It's been a busy two months. I sent out some screener copies of Saberfrog, and have gotten a couple reviews – a very positive one from a German site called Search My Trash, and a rather more mixed review from Film Threat.
Getting that kind of public feedback for the movie has been a big shot in the arm. In the years since I started this blog, I've sometimes filled the slower months with blog posts about semi-related topics about filmmaking, discussions of movies that had some indirect kinship with Saberfrog, and the occasional flat-out rant about things that were bugging me about my generation and/or modern culture in general.
In hindsight, it seems like the plot of Saberfrog, and the writing, production and release of the movie, has been part of a larger effort to make sense of, adapt to, the world that's very different from the one I knew in my 20s. Over these past few years I've witnessed the rise of transmedia, the demise of Borders and classic Final Cut Pro, and a general shift from a world of sensitive artsy loners who were philosophical about art and filmmaking to a slicker, snarkier, hyper-social, on-demand world where there's more competition for attention and eyeballs.
I think the biggest shift of all has been the shift from a culture of analog media to a culture of digital media. People my age learned to embrace the scratchiness of a 16mm film screening, the grubbiness of a VHS bootleg, the mustiness of a used paperback. I remember “watching” scrambled pay channels that still let you listen to the sound even if the picture was garbled. I even remember fiddling with a TV aerial to try to pick up snowy, distant transmissions from stations in faraway cities.
It's not that those days were better, necessarily. It's just that we folks of a certain age learned to associate those kinds of analog artifacts with authenticity. Knowing that a work of art had some miles on it, or survived in only compromised quality, made it seem more rare and valuable somehow. Every counterculture aesthetic – from the hippies to the punks to the grunge slackers – embraced the idea that dirt and distortion and rawness made things cool.
But that was an analog attitude, and we're in a digital age now. There are no garbled or snowy TV channels – either you get a channel or you don't get it at all. People still like movies, but they're not held on a pedestal anymore. Movie theaters aren't these sacred cathedrals where you go to worship the art of cinema – they're just one of many possible outlets where a piece of “content” will become available. You can still make a low-budget movie, but you're no longer a one-of-a-kind hero for doing so, and if you do it's not supposed to have the bedraggled Clerks aesthetic – now it has to be shot on a DSLR and look like an Oscar-winning Hollywood cinematographer shot it in order to stand out as a professional production amid all the kittens playing piano. As a fellow producer recently put it, when you submit a movie to a festival nowadays, “you're competing against high school kids with cell phones.”
Saberfrog didn't seem like that weird a movie when I wrote it or shot it, because my head was still in the analog era, when people reached into their soul and pulled up something strange and raw and personal because that's what they had to do and because that's what independent film audiences were looking to see.
But perhaps it's a good thing that I didn't know any better, or I might not have made the movie.
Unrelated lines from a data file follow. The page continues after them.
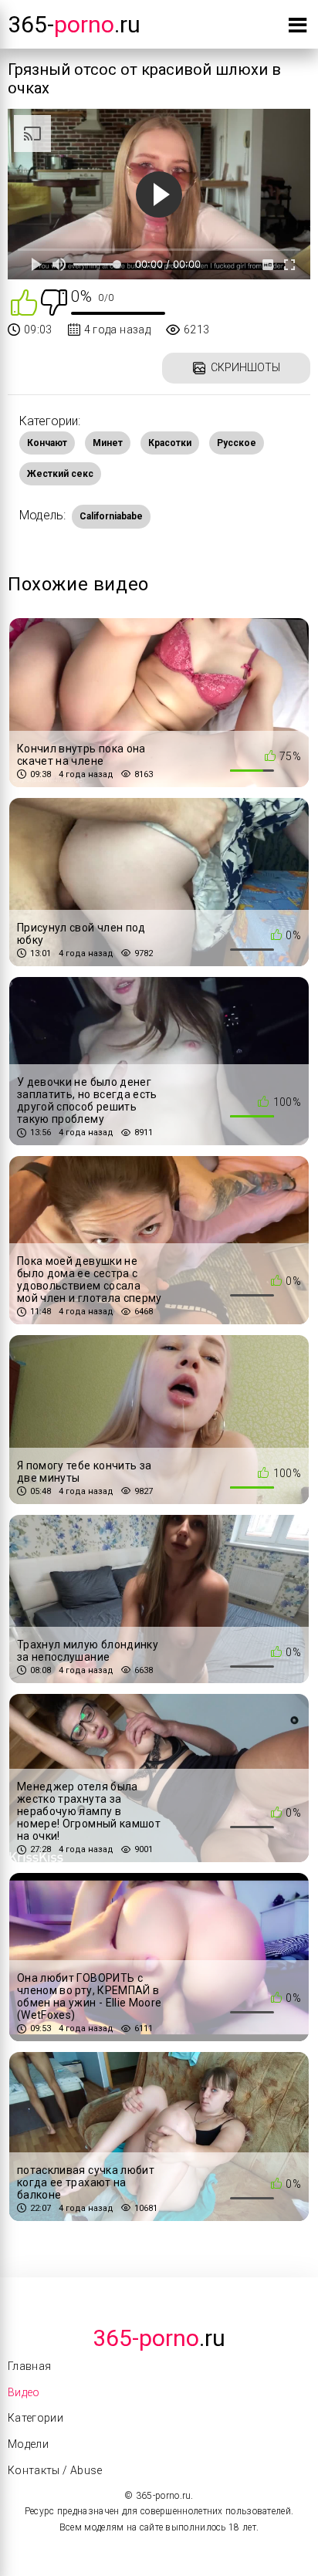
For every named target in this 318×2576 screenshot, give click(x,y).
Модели (28, 2444)
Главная (29, 2366)
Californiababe (111, 516)
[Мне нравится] (24, 301)
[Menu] (297, 28)
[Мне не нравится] (54, 301)
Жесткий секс (60, 473)
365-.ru (74, 24)
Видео (24, 2392)
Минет (108, 443)
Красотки (169, 443)
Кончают (47, 443)
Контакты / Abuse (55, 2470)
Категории (35, 2418)
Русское (236, 443)
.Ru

No matter how much the world changes, I think there will always be a need for people who see things differently, who have the guts/craziness/courage/foolishness to do what other people aren't doing. At the very least, it shows other people that such things are possible.
Sometimes, like Josh in the movie, I have an internal debate raging in my head. I wonder whether making low-to-no-budget movies is still worth the trouble, what kind of movies I should be making in today's world, whether there's a big enough audience for the kind of movies I believe in, and whether I have enough of the huckster instinct that it seems to take to promote yourself nowadays. But somehow I always end up coming to the same conclusion: Just do what you believe in.
And every effort opens doors. You end up going places you otherwise wouldn't have gone, and meeting people you otherwise wouldn't have met. And as easy as it is to get confused about where our online culture is headed, with all that crowding and diversity, you have to remember that no one is consuming all of it, that there are still niches, and that if you're smart and persistent then you can find the folks who get it.
I've been doing a lot of writing in the past couple months, and I'm plotting what my next project will be. It might be connected to Saberfrog in some way, or it might be something new with completely different characters. There's life in Saberfrog yet, but I'll probably be switching my energies to a new project in the next couple months. And I hope that those of you who've followed the Saberfrog journey this far will join me on the next journey as well.